◆ **Your instructions**:
Retype exactly what runs from the first line of the data to the line with "This screenshot has height=455, width=902.", keeping both of those lines and skipping pictures.

◆ **Collected data entries**:

########################################

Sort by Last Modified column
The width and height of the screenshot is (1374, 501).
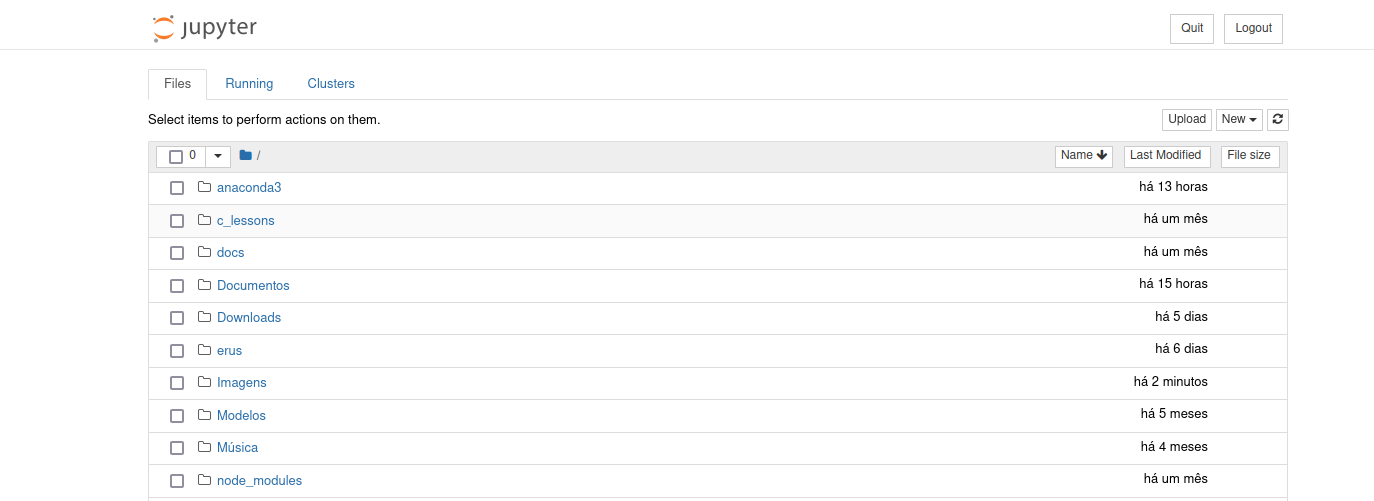[x=1166, y=156]
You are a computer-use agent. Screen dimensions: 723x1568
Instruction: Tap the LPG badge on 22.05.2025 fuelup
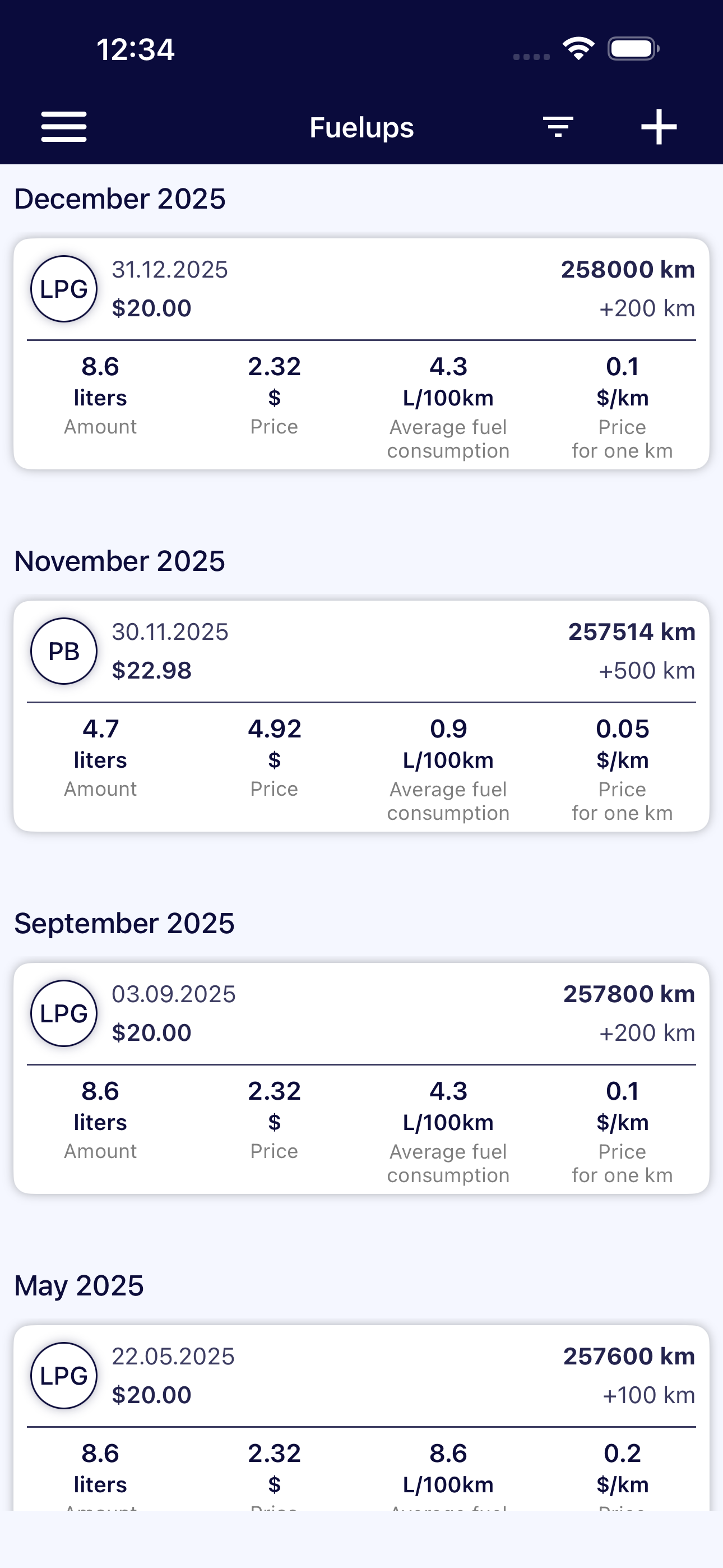64,1375
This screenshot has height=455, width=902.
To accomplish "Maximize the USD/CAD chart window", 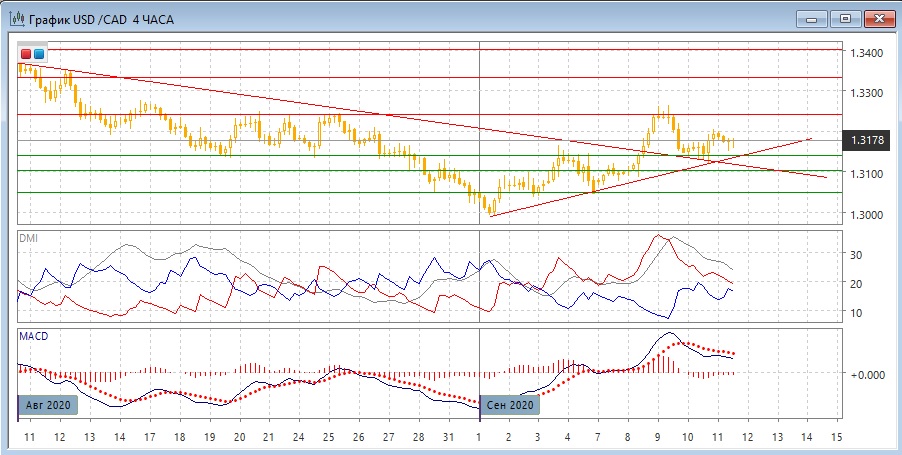I will coord(845,18).
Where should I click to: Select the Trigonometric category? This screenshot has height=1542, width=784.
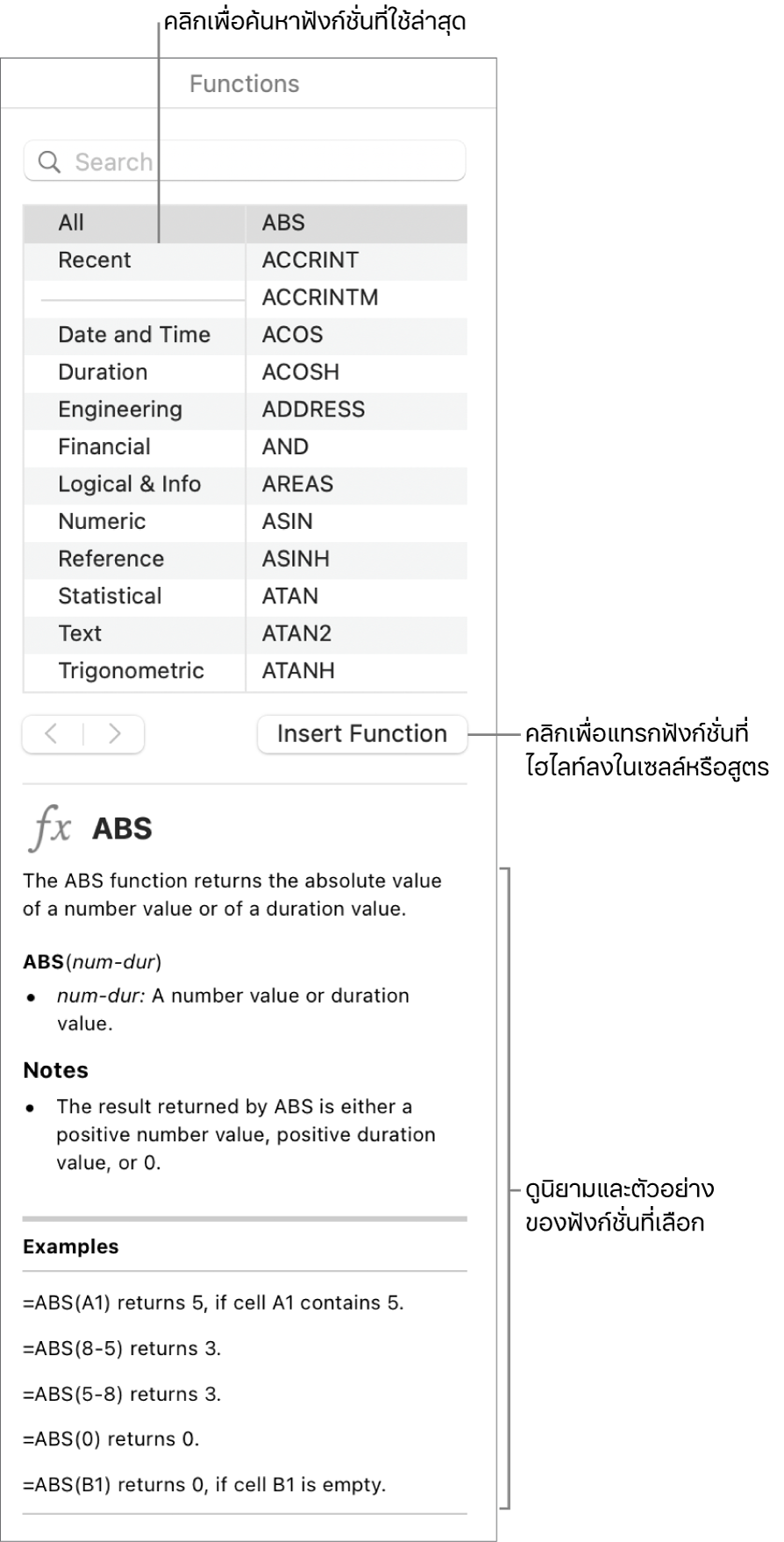tap(131, 671)
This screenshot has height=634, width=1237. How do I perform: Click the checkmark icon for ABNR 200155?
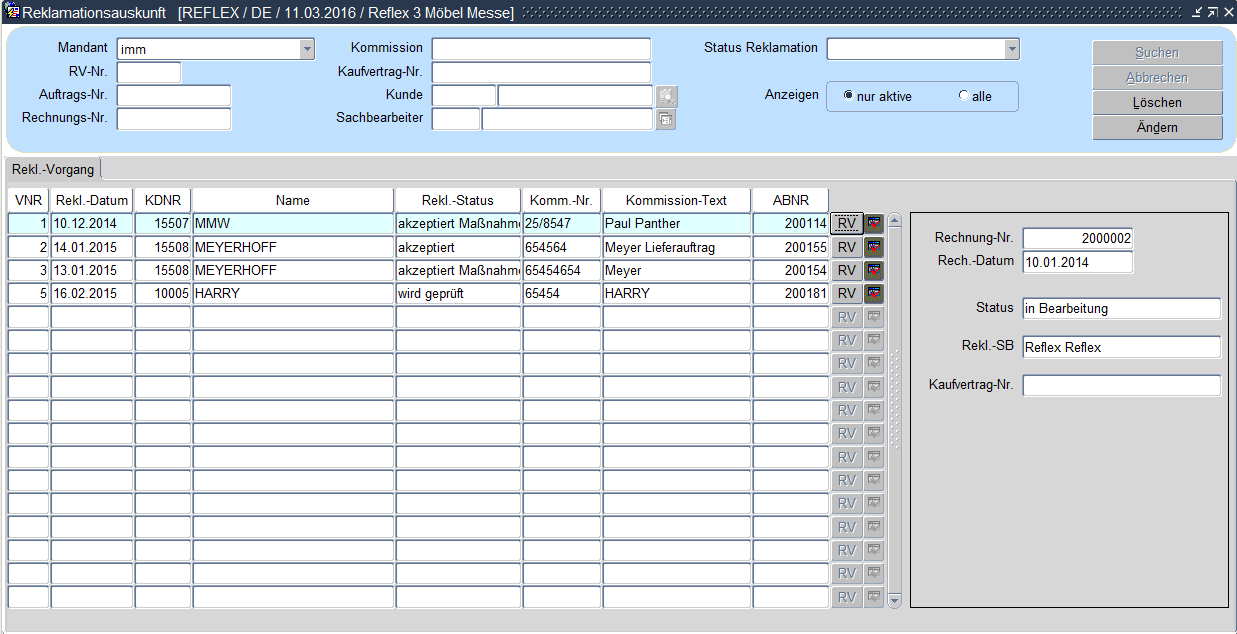[874, 247]
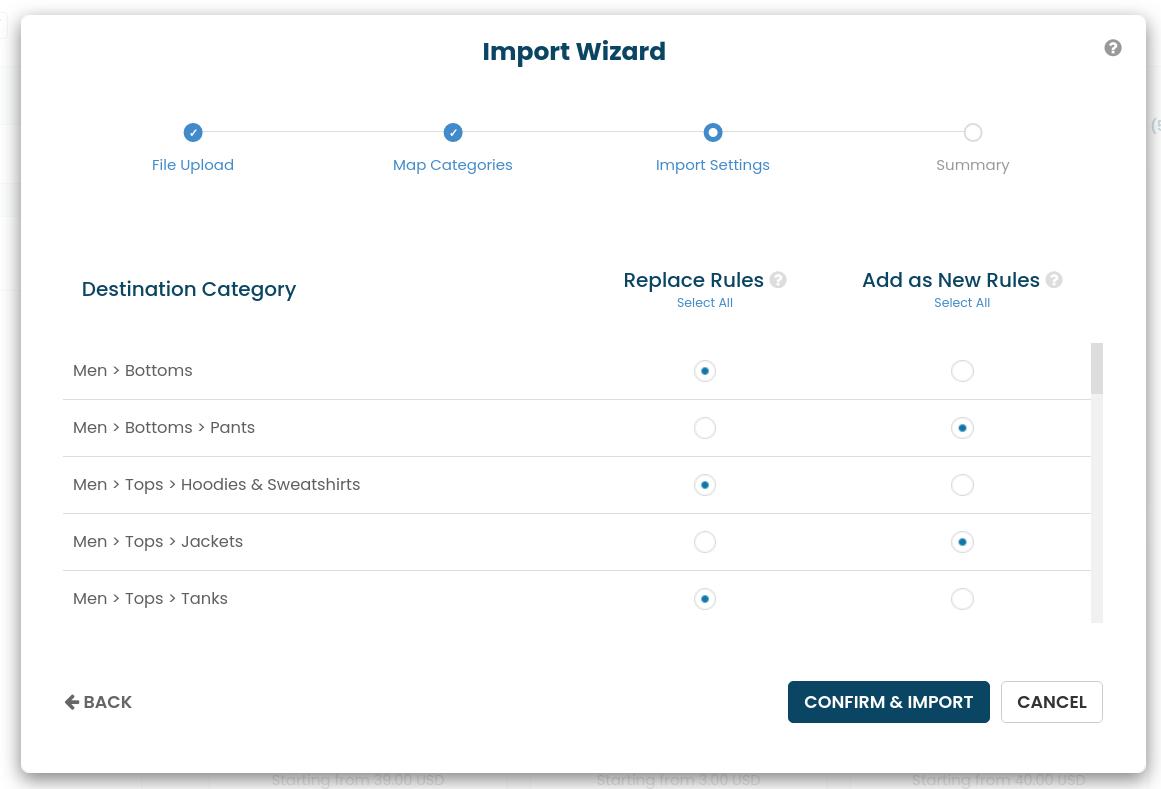Click the Map Categories completed step circle
Screen dimensions: 1161x789
(453, 132)
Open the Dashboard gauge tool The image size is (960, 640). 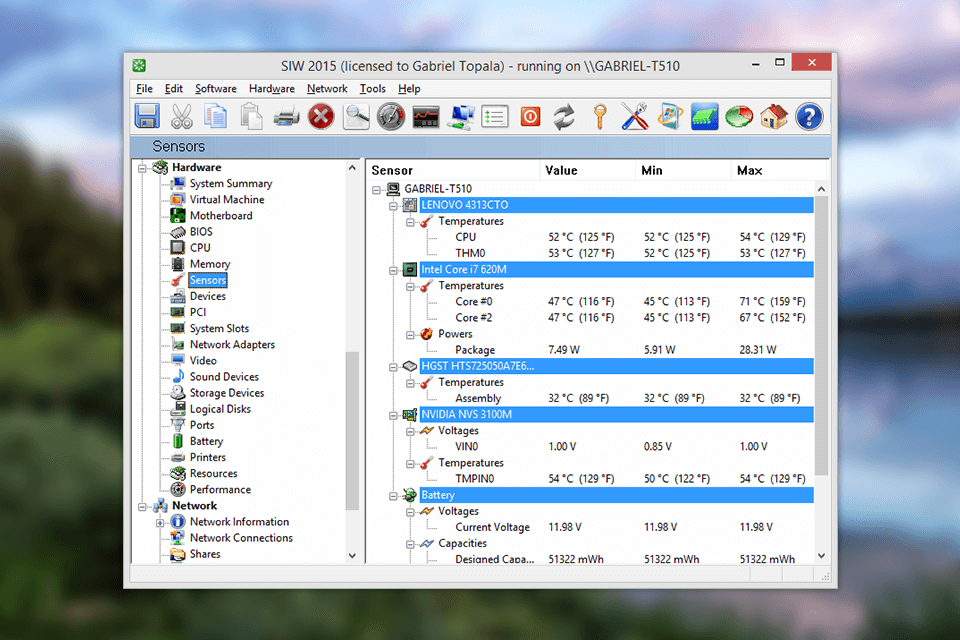click(390, 117)
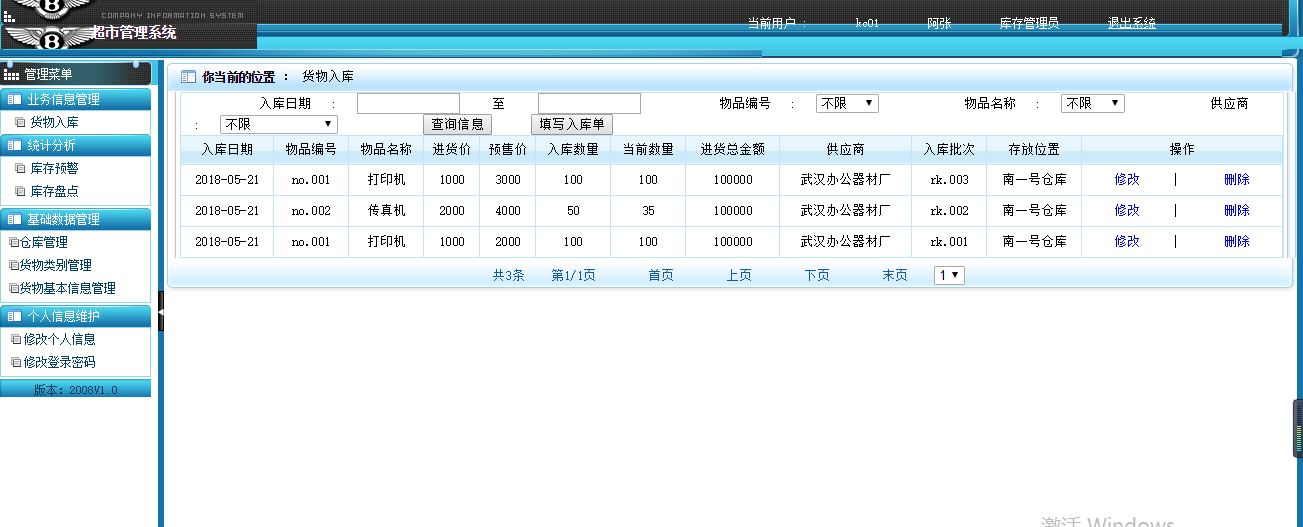Click the 填写入库单 button

(571, 124)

########################################

◆ **Exercise response**:
Sort by Last Modified column
The width and height of the screenshot is (1374, 501).
[x=1166, y=156]
You are a computer-use agent. Screen dimensions: 723x1568
Instruction: Tap the LPG badge on 22.05.2025 fuelup
64,1375
This screenshot has height=455, width=902.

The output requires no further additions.